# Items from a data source
..............................

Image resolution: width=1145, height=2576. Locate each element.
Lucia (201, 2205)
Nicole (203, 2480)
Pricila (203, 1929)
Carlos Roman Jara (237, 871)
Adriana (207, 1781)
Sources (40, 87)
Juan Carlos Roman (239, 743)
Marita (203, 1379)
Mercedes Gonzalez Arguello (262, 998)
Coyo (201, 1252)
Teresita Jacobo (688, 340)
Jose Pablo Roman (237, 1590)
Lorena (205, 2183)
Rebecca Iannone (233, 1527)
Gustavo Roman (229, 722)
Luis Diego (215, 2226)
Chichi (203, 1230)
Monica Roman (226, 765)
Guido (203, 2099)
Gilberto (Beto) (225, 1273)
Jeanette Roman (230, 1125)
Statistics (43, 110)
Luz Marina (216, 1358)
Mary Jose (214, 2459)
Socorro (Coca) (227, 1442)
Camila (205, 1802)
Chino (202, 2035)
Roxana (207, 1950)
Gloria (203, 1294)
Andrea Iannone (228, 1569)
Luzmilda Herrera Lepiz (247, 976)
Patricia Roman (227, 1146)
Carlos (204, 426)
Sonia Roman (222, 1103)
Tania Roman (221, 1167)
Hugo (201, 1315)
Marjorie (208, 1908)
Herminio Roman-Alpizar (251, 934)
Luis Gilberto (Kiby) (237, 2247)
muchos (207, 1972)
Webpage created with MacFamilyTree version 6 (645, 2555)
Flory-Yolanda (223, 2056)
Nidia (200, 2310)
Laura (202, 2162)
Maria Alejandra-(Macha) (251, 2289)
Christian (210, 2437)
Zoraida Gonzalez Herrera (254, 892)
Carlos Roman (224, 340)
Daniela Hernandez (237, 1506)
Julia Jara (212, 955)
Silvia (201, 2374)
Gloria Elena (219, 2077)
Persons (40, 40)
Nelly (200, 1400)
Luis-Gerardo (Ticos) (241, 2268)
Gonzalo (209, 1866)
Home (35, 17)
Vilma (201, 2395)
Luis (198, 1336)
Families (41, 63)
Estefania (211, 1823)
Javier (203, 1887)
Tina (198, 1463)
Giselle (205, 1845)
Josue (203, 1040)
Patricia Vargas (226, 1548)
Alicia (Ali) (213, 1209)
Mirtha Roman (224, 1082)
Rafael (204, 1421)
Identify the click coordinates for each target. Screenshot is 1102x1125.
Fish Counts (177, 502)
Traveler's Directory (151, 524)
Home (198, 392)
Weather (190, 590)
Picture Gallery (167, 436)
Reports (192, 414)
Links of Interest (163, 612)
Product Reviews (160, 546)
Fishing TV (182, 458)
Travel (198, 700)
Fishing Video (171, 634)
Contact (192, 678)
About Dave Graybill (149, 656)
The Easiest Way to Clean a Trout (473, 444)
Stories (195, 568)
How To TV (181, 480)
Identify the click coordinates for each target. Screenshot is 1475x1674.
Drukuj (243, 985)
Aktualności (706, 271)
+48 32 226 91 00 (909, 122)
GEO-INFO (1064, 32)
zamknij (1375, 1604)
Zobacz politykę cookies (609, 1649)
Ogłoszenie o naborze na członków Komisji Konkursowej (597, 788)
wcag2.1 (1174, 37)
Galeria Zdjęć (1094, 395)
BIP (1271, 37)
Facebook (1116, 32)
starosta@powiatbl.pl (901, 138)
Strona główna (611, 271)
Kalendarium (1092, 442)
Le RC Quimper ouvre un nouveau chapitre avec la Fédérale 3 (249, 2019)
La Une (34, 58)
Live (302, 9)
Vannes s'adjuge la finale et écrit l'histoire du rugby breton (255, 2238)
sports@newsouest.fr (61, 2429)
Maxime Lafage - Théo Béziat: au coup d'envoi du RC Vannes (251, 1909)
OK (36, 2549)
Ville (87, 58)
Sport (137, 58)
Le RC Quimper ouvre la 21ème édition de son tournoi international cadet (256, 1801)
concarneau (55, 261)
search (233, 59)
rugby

..............................

# WORK INSTRUCTIONS
Please reproduce every entry above word for word, keeping each one on its own line.

# RESULT FOR THIS TASK
Image resolution: width=1145, height=2576. Locate each element.
Lucia (201, 2205)
Nicole (203, 2480)
Pricila (203, 1929)
Carlos Roman Jara (237, 871)
Adriana (207, 1781)
Sources (40, 87)
Juan Carlos Roman (239, 743)
Marita (203, 1379)
Mercedes Gonzalez Arguello (262, 998)
Coyo (201, 1252)
Teresita Jacobo (688, 340)
Jose Pablo Roman (237, 1590)
Lorena (205, 2183)
Rebecca Iannone (233, 1527)
Gustavo Roman (229, 722)
Luis Diego (215, 2226)
Chichi (203, 1230)
Monica Roman (226, 765)
Guido (203, 2099)
Gilberto (Beto) (225, 1273)
Jeanette Roman (230, 1125)
Statistics (43, 110)
Luz Marina (216, 1358)
Mary Jose (214, 2459)
Socorro (Coca) (227, 1442)
Camila (205, 1802)
Chino (202, 2035)
Roxana (207, 1950)
Gloria (203, 1294)
Andrea Iannone (228, 1569)
Luzmilda Herrera Lepiz (247, 976)
Patricia Roman (227, 1146)
Carlos (204, 426)
Sonia Roman (222, 1103)
Tania Roman (221, 1167)
Hugo (201, 1315)
Marjorie (208, 1908)
Herminio Roman-Alpizar (251, 934)
Luis Gilberto (Kiby) (237, 2247)
muchos (207, 1972)
Webpage created with MacFamilyTree version 6 (645, 2555)
Flory-Yolanda (223, 2056)
Nidia (200, 2310)
Laura (202, 2162)
Maria Alejandra-(Macha) (251, 2289)
Christian (210, 2437)
Zoraida Gonzalez Herrera (254, 892)
Carlos Roman (224, 340)
Daniela Hernandez (237, 1506)
Julia Jara (212, 955)
Silvia (201, 2374)
Gloria Elena (219, 2077)
Persons (40, 40)
Nelly (200, 1400)
Luis-Gerardo (Ticos) (241, 2268)
Gonzalo (209, 1866)
Home (35, 17)
Vilma (201, 2395)
Luis (198, 1336)
Families (41, 63)
Estefania (211, 1823)
Javier (203, 1887)
Tina (198, 1463)
Giselle (205, 1845)
Josue (203, 1040)
Patricia Vargas (226, 1548)
Alicia (Ali) (213, 1209)
Mirtha Roman (224, 1082)
Rafael (204, 1421)
Identify the click coordinates for each target. Screenshot is 1102x1125.
Fish Counts (177, 502)
Traveler's Directory (151, 524)
Home (198, 392)
Weather (190, 590)
Picture Gallery (167, 436)
Reports (192, 414)
Links of Interest (163, 612)
Product Reviews (160, 546)
Fishing TV (182, 458)
Travel (198, 700)
Fishing Video (171, 634)
Contact (192, 678)
About Dave Graybill (149, 656)
The Easiest Way to Clean a Trout (473, 444)
Stories (195, 568)
How To TV (181, 480)
Identify the click coordinates for each target. Screenshot is 1475x1674.
Drukuj (243, 985)
Aktualności (706, 271)
+48 32 226 91 00 (909, 122)
GEO-INFO (1064, 32)
zamknij (1375, 1604)
Zobacz politykę cookies (609, 1649)
Ogłoszenie o naborze na członków Komisji Konkursowej (597, 788)
wcag2.1 (1174, 37)
Galeria Zdjęć (1094, 395)
BIP (1271, 37)
Facebook (1116, 32)
starosta@powiatbl.pl (901, 138)
Strona główna (611, 271)
Kalendarium (1092, 442)
Le RC Quimper ouvre un nouveau chapitre avec la Fédérale 3 (249, 2019)
La Une (34, 58)
Live (302, 9)
Vannes s'adjuge la finale et écrit l'histoire du rugby breton (255, 2238)
sports@newsouest.fr (61, 2429)
Maxime Lafage - Théo Béziat: au coup d'envoi du RC Vannes (251, 1909)
OK (36, 2549)
Ville (87, 58)
Sport (137, 58)
Le RC Quimper ouvre la 21ème édition de son tournoi international cadet (256, 1801)
concarneau (55, 261)
search (233, 59)
rugby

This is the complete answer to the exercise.